“What’s Going On” is MusiQology’s weekly news round-up. Running each week, we curate a selection of relevant items from across the spectrum of popular culture, adding our own commentary and spin when it makes sense. With any luck, you’ll be able to spend a little less time browsing the web for what matters. We’ve got you covered.
Bars to Entry
The biggest news in musicology this week revolved around a controversial article published on Musicology Now titled Don Giovanni Goes to Prison: Teaching Opera Behind Bars. After Pierpaolo Polzonetti, a Notre Dame professor, suggested in his piece that the study of opera music might help incarcerated people “understand–and therefore control–human emotions and reflect on ethical issues,” there was considerable and understandable backlash from many members of the musicological community. Polzonetti may have “meant well,” but his writing tells the story of his experience in a way that reinscribes many veiled ideologies of inequity that our scholarship has the chance to reveal and hold up to the light. Meaning well simply cannot be enough. These types of incidents, while harmful to many involved parties, are important because they often catalyze the necessary look inward necessary to bring about broad systemic change. Follow #AMSSOWHITE to see how this story develops.

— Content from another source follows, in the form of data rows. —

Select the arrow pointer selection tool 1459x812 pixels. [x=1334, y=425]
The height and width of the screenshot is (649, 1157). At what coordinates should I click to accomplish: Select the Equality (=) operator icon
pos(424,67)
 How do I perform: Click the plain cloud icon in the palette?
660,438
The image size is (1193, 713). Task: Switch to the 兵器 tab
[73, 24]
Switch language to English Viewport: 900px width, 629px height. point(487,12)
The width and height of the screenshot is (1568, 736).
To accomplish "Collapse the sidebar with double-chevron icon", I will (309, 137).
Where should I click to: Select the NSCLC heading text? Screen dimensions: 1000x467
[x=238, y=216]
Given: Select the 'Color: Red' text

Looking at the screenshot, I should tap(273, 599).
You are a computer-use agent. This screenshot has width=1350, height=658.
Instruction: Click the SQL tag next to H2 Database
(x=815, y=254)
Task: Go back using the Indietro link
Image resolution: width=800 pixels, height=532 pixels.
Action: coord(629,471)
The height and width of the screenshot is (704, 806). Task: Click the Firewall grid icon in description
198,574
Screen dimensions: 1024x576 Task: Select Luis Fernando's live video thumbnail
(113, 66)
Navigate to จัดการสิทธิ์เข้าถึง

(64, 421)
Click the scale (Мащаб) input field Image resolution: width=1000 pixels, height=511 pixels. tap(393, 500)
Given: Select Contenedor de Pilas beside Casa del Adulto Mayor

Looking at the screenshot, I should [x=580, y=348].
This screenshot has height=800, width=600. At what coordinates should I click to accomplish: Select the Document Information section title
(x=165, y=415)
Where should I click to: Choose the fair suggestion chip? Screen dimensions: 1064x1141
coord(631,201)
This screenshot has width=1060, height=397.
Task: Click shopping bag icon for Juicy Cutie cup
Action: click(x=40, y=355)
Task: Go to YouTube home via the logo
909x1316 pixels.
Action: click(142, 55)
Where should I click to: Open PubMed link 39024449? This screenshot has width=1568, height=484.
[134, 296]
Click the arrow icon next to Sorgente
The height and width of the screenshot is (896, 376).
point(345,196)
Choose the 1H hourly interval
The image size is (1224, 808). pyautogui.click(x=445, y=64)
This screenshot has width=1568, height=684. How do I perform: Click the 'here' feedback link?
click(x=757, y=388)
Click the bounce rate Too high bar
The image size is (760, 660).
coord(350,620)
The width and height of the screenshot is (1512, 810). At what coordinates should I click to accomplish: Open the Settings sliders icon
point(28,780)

Coltrane Church Fights Eviction
Elation. Elegance. Exaltation. There is no Sunday morning service quite like those held at the Saint John Coltrane African Orthodox Church of San Francisco. Each week, a group of core ministers and parishioners meets in celebration of the work of the great jazzman, with a meditation over the music of A Love Supreme followed by a full Sunday noontime mass complete with a Coltrane Liturgy and opportunities for visitors to participate musically and spiritually. It’s a time of fellowship befitting the man’s masterwork. The church relies on the financial support of travelers and tourists, but it faces eviction amidst the obscenely rising costs of living in the Bay Area, with substantive pieces from the San Francisco Chronicle and SF Gate suggesting that the church remains in danger. But for now, the band plays on, with the church’s archbishop set to receive a Black History Month honor courtesy of the San Francisco Board of Supervisors.
Safe Space
The Movement, an original digital series from Mic created by MusiQology Advisory Board member Darnell Moore, concluded its first season last week with a beautifully rendered video walk through Detroit with Downtown Boxing Youth Program founder Carlo “Coach Khali” Sweeney. “We were adamant about offering a fair and honest narrative perspective of an urban space often painted as a post-industrial, post-bankrupt, and now post-modern city ripe for gentrification,” Moore writes of the series. The five episodes are rich reflections of the work of exceptional activists—in Moore’s words “the invisible heroes making a difference”—in non-white urban spaces that are often misunderstood and misrepresented in much of mainstream media.
Natural Mystic
The spread of the Zika virus throughout the Americas has many on edge, as the sexually transmitted disease’s harmful effects on pregnant women and their children remain relatively fluid and unknown. Efforts from TK to TK have been launched in the TK countries affected, but Jamaica’s Ministry of Culture is deploying a culturally particular method of prevention: a reggae-inflected educational video titled “We nuh want Zik V.” The video features a real gynecologist, Dr. Michael Abrahams, who walks viewers through easy ways to work against the spread of the virus, from dumping out vase water to proper disposal of garbage bags. It’s a silly gesture of course, but it does speak to the power of music to speak across various literacies in times of need. As he says, “Prevention is the best weapon.”